Ministério Público do Trabalho processa Luciano Hang e Havan por suspeita de assédio eleitoral
O Ministério Público do Trabalho (MPT) ajuizou uma ação civil pública contra o empresário Luciano Hang e a rede de lojas Havan, pedindo R$ 30 milhões por danos morais coletivos. A medida foi tomada após pronunciamentos de Hang direcionados aos seus funcionários, nos quais ele associou discussões políticas e temas trabalhistas — como eventuais mudanças nas jornadas de trabalho — ao cenário eleitoral e ao futuro dos empregos na empresa.
A investigação do MPT busca apurar se as declarações do empresário extrapolaram o direito à liberdade de expressão e configuraram pressão psicológica sobre os colaboradores.
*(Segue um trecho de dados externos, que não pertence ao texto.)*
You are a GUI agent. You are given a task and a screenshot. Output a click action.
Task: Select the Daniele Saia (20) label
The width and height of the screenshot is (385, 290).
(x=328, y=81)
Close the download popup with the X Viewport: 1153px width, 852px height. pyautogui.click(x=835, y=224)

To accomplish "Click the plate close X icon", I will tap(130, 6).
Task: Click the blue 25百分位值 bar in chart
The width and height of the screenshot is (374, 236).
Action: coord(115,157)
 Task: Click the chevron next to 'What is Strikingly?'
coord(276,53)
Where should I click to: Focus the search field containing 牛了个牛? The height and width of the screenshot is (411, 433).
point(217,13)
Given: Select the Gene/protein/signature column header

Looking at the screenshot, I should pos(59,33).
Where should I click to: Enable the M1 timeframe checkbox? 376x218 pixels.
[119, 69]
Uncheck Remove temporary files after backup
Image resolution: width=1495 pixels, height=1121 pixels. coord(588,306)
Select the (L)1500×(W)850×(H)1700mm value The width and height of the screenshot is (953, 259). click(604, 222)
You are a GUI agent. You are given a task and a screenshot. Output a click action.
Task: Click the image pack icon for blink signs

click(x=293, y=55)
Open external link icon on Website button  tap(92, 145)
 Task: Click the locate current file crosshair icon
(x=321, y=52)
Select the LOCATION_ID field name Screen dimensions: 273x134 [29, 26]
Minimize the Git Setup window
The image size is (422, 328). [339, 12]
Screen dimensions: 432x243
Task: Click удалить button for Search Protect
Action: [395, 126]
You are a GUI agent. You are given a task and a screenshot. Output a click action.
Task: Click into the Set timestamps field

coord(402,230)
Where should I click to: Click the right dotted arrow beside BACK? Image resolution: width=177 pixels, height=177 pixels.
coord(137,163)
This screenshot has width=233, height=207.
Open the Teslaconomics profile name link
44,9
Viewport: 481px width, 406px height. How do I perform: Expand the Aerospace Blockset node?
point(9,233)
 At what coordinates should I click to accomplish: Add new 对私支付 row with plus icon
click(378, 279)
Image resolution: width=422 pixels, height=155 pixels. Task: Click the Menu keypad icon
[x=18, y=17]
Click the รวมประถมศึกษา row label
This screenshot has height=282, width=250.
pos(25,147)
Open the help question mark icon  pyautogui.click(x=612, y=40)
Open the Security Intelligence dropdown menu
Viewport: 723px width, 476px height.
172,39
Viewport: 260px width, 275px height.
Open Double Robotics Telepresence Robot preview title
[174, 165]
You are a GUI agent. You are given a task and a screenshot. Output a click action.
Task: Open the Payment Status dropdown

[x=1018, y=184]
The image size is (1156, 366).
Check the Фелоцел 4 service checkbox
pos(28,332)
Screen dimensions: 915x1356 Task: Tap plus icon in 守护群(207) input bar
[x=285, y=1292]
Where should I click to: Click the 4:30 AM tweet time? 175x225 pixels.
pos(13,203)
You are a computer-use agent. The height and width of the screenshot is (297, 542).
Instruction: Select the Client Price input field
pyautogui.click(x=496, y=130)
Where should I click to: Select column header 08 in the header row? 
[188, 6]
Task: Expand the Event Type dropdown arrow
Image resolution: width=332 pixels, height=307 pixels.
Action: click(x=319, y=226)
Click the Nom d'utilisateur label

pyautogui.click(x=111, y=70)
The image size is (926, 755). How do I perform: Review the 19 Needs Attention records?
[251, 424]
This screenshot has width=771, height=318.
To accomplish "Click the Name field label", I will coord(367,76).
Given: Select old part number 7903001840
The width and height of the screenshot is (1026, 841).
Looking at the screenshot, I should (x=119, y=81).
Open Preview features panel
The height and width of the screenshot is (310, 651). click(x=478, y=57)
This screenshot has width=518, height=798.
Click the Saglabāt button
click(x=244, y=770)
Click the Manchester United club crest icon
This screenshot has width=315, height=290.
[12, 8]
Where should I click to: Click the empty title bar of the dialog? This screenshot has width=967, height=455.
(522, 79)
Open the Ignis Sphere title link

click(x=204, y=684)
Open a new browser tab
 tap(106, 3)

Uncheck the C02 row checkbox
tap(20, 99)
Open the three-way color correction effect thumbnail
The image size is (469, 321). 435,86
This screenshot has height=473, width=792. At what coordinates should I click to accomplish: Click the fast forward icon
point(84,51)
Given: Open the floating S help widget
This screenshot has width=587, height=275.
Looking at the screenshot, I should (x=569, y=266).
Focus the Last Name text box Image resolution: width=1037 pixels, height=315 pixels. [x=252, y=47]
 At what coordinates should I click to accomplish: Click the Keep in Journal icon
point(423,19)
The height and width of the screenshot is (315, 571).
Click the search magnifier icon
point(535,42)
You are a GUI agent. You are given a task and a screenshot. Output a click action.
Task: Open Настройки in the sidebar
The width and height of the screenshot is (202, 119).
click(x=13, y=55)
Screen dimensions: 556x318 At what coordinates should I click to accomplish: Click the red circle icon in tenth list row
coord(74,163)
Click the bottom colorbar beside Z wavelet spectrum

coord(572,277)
Na avaliação dos procuradores, a assimetria na relação entre empregador e empregado impede que manifestações políticas de superiores hierárquicos sejam vistas apenas como opiniões pessoais, uma vez que podem induzir o medo de perda de renda ou demissão.
A legislação brasileira garante a livre manifestação do pensamento, mas proíbe estritamente a utilização do vínculo empregatício para influenciar o voto ou a posicionamento político de trabalhadores. Caso seja comprovado o assédio eleitoral, a empresa pode ser sujeita a multas e obrigações de fazer, como a veiculação de comunicados internos garantindo a liberdade de voto aos funcionários.